Mauritanie: dispersion d’une manifestation pour la libération d’un responsable anti-esclavagiste

Brahim Ould BilalLa police mauritanienne a dispersé samedi une manifestation pour la libération du responsable d’une organisation anti-esclavagiste, un rassemblement au cours duquel 12 personnes ont été arrêtées et plusieurs blessées, selon un journaliste de l’AFP et cette ONG.

Plusieurs dizaines de militants de l’Initiative pour la résurgence du mouvement abolitionniste (IRA) qui manifestaient samedi à Nouakchott pour la libération de Biram Dah Ould Abeid, président de cette ONG anti-esclavagiste, ont été dispersés par la police à coup de grenades lacrymogènes, a constaté un journaliste de l’AFP.

Les manifestants scandaient des slogans pour la libération de leur leader, en prison depuis plus d’un an notamment pour « appartenance à une organisation non reconnue », et l’éradication de l’esclavage.

« Nous déplorons plusieurs blessés et beaucoup d’arrestations parmi les militants », a affirmé l’IRA dans un communiqué à l’AFP.

L’ONG dresse une liste de 12 personnes arrêtées et assure que « cette violence, cette répression aveugle n’entamera en rien la détermination » de ses militants.

Biram Ould Dah Ould Abeid et son adjoint Brahim Ould Bilal ainsi que Djiby Sow, président d’une ONG qui lutte pour les droits culturels, ont été condamnés en janvier à deux ans de prison ferme pour « appartenance à une organisation non reconnue et « rébellion ».

Le jugement a été confirmé en appel en août. M. Ould Abeid, qui purgeait sa peine à Aleg (centre) depuis plus d’un an, a été transféré à Nouakchott il y a plus de deux semaines pour des soins à la suite de douleurs à la jambe et au dos, selon son organisation.

M. Sow avait bénéficié en juin d’une mesure de liberté provisoire pour raisons de santé, selon sa famille.

Dans une interview à la chaîne de télévision TV5 diffusée vendredi, le président mauritanien Mohamed Ould Abdel Aziz a démenti l’existence de l’esclavage dans son pays, estimant qu’on « peut sillonner tout ce pays sans trouver un humain asservi ».
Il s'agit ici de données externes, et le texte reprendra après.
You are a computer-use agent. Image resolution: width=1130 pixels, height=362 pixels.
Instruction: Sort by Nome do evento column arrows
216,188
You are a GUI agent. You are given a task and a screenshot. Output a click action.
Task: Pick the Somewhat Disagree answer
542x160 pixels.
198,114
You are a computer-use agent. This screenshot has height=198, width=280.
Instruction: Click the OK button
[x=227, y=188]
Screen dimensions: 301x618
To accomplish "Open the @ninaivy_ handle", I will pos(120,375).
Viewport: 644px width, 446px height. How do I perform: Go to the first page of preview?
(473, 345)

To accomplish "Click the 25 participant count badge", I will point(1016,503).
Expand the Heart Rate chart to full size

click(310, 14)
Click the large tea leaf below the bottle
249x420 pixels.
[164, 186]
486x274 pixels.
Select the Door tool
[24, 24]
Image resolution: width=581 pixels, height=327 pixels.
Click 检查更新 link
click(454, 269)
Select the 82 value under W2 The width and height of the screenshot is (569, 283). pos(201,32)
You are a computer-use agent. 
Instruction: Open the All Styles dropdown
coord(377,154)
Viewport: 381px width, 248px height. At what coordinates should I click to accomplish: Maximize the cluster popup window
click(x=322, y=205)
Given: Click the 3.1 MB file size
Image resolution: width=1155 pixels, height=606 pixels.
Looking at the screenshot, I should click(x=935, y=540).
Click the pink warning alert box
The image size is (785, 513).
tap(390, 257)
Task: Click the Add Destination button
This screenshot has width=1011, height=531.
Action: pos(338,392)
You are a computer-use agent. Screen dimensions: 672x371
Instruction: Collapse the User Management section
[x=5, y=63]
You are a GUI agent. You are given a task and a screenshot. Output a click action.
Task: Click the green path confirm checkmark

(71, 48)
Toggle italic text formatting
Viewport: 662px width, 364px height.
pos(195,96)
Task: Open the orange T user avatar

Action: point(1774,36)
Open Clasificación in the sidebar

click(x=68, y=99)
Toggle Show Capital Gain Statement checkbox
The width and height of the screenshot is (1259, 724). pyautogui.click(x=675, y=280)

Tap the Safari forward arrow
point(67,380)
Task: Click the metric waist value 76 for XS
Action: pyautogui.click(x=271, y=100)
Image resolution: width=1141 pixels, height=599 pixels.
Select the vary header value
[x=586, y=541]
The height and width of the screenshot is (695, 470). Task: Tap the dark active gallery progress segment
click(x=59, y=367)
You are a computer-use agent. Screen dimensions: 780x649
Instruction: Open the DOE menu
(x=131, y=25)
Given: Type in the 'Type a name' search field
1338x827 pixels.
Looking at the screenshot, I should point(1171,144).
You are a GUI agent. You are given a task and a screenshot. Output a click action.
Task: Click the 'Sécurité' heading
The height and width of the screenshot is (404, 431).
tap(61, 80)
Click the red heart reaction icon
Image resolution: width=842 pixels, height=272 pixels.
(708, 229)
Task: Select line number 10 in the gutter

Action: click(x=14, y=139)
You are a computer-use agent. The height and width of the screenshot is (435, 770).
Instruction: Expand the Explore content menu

Il a accusé les associations de droits de l’Homme d’en faire « un fonds de commerce ».

Officiellement, l’esclavage a été aboli en 1981 en Mauritanie mais le phénomène y perdure néanmoins, selon des ONG.

Une nouvelle loi, adoptée en août par le Parlement mauritanien, durcit la répression contre l’esclavage.

Aux termes de la nouvelle loi, qui remplace un texte de 2007, les peines maximales encourues pour pratiques de l’esclavage passent à 20 ans de prison ferme assorties d’amendes, contre cinq à dix ans d’emprisonnement auparavant.